Millar Merrigan successfully argued against the conditions requiring a sealed car park and a restriction on the number of practitioners.
The tribunal noted that the parking requirements in the planning scheme are often too onerous and that a practical solution is required. In this case the tribunal agreed that a reduction in car parking was warranted given the specialist nature of the clinic and the availability of public transport.
The tribunal also agreed with our arguments that a sealed concrete or bitumen car park would be an overdesign and that a gravel car park as proposed provided benefits in reducing the quantity of stormwater runoff allowing infiltration into the garden which is a more environmentally friendly and sustainable solution.

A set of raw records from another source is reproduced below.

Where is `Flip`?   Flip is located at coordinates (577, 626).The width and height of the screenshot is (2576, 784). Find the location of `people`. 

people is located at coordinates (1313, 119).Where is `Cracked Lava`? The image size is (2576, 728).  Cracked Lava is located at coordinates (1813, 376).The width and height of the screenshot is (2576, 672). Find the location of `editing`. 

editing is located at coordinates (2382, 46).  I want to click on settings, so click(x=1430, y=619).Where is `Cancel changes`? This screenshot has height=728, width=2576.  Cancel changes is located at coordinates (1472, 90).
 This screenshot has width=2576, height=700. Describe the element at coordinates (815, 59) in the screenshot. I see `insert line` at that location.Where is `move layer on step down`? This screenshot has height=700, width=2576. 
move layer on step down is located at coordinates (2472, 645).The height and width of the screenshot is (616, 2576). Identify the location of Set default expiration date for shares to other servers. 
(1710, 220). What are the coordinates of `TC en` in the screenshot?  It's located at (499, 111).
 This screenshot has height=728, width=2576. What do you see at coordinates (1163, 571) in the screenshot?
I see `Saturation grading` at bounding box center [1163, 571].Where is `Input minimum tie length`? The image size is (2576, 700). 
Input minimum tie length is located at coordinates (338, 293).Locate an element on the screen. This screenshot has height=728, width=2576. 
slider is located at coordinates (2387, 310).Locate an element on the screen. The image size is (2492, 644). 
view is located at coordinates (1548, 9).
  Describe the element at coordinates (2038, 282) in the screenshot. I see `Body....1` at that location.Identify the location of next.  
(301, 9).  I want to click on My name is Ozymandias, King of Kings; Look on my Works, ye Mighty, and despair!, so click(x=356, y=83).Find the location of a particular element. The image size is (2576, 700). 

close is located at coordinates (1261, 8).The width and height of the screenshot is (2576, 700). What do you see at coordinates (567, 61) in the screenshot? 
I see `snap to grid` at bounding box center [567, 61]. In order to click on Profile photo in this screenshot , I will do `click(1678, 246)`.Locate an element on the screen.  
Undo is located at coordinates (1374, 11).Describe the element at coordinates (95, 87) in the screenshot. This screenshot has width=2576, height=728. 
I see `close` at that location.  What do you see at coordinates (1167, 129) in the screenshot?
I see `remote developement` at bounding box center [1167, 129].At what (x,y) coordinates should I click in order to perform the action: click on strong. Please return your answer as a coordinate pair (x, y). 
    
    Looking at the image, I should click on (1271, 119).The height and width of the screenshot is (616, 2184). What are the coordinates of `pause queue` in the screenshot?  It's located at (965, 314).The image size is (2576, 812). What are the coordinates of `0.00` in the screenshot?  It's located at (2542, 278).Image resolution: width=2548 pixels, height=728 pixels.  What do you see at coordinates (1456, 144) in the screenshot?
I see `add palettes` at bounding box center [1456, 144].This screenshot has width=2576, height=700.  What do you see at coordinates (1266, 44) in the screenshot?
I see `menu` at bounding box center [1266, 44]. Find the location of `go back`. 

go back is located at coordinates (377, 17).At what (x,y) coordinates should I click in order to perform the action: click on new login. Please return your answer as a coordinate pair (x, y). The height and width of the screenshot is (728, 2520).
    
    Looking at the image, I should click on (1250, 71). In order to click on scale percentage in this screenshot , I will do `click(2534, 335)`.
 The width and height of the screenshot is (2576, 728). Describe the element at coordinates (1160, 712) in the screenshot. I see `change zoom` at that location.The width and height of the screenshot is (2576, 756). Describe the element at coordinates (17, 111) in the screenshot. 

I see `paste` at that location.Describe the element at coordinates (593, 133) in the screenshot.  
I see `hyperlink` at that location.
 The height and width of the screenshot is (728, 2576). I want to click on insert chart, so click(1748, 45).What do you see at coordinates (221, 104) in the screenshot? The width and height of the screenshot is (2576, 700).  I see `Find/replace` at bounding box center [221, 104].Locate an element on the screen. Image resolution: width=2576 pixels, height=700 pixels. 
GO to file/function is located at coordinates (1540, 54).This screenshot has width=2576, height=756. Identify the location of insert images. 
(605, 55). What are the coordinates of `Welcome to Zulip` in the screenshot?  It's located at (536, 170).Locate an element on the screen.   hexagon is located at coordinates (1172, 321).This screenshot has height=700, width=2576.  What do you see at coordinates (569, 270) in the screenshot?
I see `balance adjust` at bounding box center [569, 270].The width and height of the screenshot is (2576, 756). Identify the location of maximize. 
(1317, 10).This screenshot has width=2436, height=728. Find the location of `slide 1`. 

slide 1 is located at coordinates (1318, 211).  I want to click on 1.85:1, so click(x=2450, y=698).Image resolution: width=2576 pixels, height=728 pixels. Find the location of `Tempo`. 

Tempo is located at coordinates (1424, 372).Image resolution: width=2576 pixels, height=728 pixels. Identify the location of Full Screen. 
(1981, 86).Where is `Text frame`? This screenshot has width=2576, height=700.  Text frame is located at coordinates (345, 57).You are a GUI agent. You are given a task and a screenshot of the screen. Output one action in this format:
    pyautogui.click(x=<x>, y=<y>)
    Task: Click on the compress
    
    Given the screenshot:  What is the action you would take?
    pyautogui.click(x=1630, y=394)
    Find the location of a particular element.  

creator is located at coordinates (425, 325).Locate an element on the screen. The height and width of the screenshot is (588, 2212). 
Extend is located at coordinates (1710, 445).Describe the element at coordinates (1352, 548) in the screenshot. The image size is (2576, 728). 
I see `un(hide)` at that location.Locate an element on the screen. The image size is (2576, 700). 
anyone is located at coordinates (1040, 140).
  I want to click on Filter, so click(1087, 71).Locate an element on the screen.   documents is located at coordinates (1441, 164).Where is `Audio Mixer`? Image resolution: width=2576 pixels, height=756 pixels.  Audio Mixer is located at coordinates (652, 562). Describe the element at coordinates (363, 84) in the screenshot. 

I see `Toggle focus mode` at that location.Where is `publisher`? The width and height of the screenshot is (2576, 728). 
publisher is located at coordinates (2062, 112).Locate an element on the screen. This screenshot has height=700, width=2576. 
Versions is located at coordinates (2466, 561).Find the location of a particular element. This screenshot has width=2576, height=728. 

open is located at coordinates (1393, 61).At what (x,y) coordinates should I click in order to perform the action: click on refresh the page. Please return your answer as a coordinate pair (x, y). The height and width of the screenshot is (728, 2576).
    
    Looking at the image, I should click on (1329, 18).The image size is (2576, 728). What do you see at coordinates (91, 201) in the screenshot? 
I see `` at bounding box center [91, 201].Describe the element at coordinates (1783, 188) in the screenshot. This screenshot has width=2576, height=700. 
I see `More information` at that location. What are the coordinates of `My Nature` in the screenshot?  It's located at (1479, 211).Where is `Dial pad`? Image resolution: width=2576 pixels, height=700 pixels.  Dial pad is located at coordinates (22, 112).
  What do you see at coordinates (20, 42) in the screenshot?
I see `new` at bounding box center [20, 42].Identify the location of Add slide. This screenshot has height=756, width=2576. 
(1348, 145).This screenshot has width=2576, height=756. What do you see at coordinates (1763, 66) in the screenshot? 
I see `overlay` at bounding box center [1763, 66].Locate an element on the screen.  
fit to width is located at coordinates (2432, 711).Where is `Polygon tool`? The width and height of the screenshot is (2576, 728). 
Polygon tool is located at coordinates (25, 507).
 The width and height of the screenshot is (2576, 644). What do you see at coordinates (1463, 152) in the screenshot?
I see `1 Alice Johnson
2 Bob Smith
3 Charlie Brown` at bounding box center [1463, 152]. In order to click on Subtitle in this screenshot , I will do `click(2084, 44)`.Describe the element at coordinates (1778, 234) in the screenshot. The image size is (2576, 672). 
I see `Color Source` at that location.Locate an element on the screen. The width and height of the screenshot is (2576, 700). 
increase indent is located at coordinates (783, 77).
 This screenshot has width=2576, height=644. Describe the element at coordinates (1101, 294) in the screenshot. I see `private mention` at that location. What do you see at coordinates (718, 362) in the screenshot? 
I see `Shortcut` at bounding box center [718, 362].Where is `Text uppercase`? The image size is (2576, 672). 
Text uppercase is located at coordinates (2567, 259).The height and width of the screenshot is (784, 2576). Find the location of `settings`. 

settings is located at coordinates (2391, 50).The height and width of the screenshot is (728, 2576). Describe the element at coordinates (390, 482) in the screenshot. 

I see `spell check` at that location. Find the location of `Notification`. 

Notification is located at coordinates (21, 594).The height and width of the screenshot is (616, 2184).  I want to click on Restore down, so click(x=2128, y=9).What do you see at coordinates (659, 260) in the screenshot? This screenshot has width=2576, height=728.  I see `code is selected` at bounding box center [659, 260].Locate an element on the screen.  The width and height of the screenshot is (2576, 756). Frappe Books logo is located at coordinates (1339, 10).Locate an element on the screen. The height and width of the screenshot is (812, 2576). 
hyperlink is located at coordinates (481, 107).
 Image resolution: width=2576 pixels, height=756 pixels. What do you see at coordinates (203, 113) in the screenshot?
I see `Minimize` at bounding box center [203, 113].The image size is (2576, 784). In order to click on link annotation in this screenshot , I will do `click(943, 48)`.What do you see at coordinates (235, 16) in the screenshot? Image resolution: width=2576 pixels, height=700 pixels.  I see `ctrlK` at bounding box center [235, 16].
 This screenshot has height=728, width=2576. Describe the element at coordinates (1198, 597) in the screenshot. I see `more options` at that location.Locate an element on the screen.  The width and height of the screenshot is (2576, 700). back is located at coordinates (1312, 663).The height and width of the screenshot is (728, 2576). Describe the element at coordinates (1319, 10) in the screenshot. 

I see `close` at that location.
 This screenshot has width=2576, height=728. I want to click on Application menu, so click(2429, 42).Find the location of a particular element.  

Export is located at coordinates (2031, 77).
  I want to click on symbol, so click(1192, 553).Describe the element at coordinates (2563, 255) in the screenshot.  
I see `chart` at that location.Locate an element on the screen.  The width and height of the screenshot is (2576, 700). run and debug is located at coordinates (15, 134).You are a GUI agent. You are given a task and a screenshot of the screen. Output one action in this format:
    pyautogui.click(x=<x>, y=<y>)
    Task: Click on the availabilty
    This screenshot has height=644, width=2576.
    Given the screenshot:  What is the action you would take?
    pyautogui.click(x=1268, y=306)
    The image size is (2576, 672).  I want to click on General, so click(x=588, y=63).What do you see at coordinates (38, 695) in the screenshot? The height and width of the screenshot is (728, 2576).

- Johnson v Yarra Ranges SC  VCAT 775 20 Connors Lane, Seville
This case involved the re-subdivision or restructure of existing titles within the Shire of Yarra Ranges. The land is zoned Green Wedge (GWZ2).
In determining that a permit should issue the tribunal discussed that of the total area of nearly 20 hectares approximately 6 hectares had been cleared and the balance contained native vegetation. In these circumstances the tribunal concluded that the land could not be regarded as an important agricultural resource and discussed the tension between land in a Green Wedge Zone which also seeks to protect environmental and landscape qualities.
- Bensen Development Pty Ltd v Monash CC  VCAT 194 &
Forsyth v Knox CC  VCAT 195 1331-1335 Centre Road, Clayton & 3 Ash Grove, Bayswater
Millar Merrigan successfully challenged the practices of Monash and Knox Councils in the charging of fees in these two cases that were heard concurrently. The case dealt with the issue of the power under the Local Government Act 1989 for Council to impose fees in respect of planning applications and also the jurisdiction of the tribunal under Section 149B of the Planning and Environment Act 1987.